Training practices such as these are an essential part of the Defenders’ mission, which is vast and comes with its challenges.
“When you look at the National Defense Strategy, we have new challenges to our military advantage,” Dinkins said. “Every environment should be treated as contested and there are no safe havens. When we look at the DoD’s objectives, there are a couple we contribute to directly.
“The first is deterring our adversaries from aggression against our vital interests,” he continued. “Every day we are deterring by continuing to sharpen our skills and operate in new ways. We know our adversaries are doing their homework and we want them to see that a fight with us is not a fight worth having.
“Secondly, we defend our allies from military aggression, bolster partners against coercion and fairly share responsibilities for common defense. Many of the exercises and training opportunities here in Europe are robust, and the amount of touch points we get with our partners is incredible.”
The unit’s efforts establish and maintain positive relationships across NATO and other partner nations.
“Demonstrating that we have their back and they have ours is a tangible way to present a unified front across the MAJCOM and let our adversaries know that it’s a fight they don’t want,” Dinkins said.
Sharing knowledge with their partners and fellow Defenders across the MAJCOM falls in line with DoD priorities.

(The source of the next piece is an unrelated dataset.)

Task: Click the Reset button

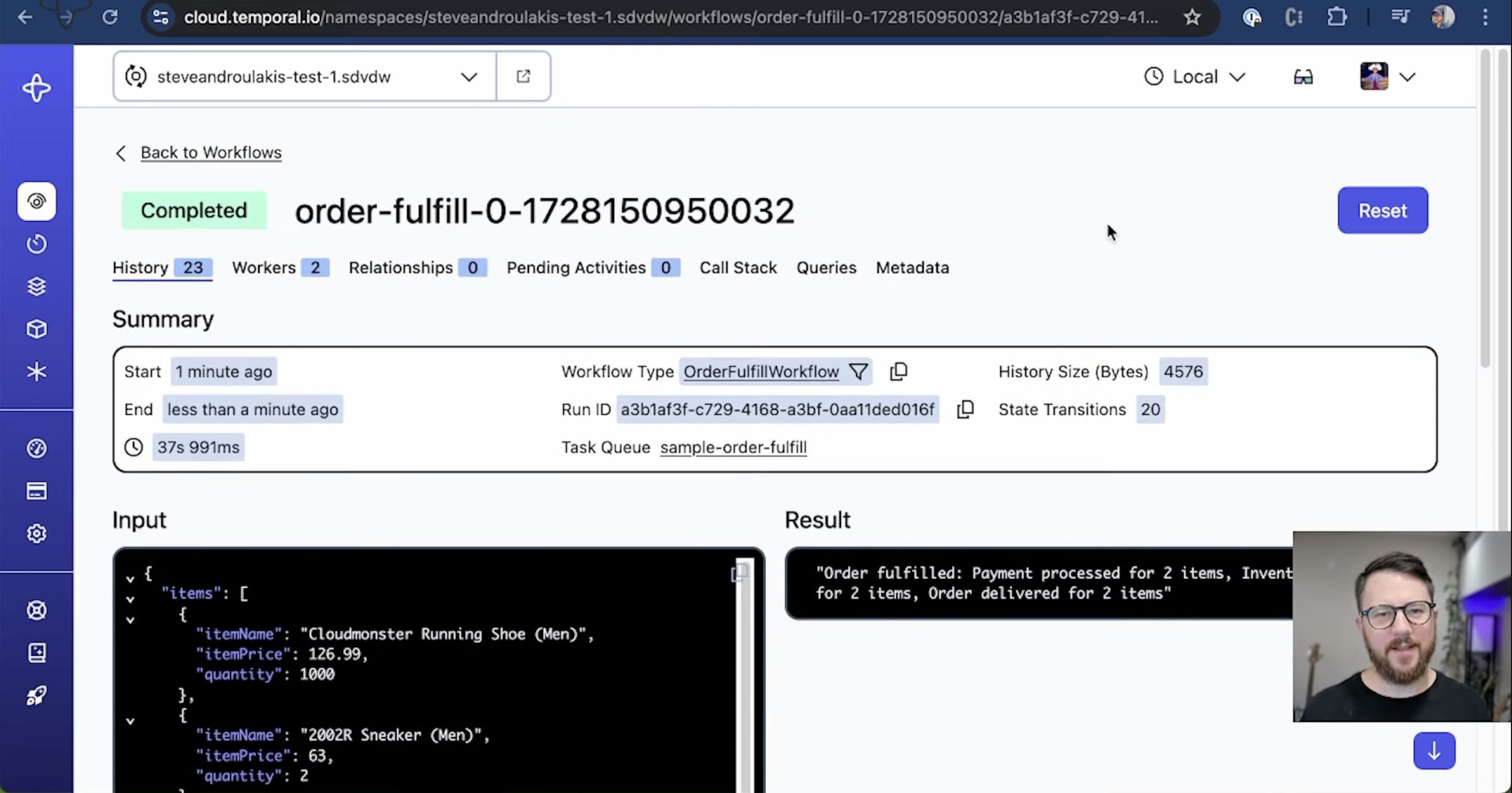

These priorities drive the Air Force mission.
“Our approach in getting after these main areas is consistent with the National Defense Strategy,” Dinkins said. “We build a more lethal force on an almost daily basis with our instructors, ensuring not just our unit, but every security forces unit in USAFE-AFAFRICA has the best trained Airmen. We strengthen alliances and attract new partners by conducting robust field training exercises in Germany and France or when we support humanitarian operations in Africa.”

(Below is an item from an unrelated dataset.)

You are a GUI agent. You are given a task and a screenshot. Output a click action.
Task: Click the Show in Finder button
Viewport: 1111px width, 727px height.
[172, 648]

Defenders continue to be at the forefront of every installation, safeguarding the base and deterring adversaries. Their dedication allows the mission to move forward with leadership’s vision.
“The mission would not happen without the hard work of our Airmen,” Holder said. “Our people are constantly challenging themselves and the people they train. I truly appreciate their resilience and initiative in getting after our leaders’ priorities from the squadron level all the way to the CSAF. The men and women of the 435th SFS make coming to work enjoyable and exciting on a daily basis. For that, I thank them.”
The 435th SFS will move on to compete for the Best Small Security Forces Unit at the Air Force level.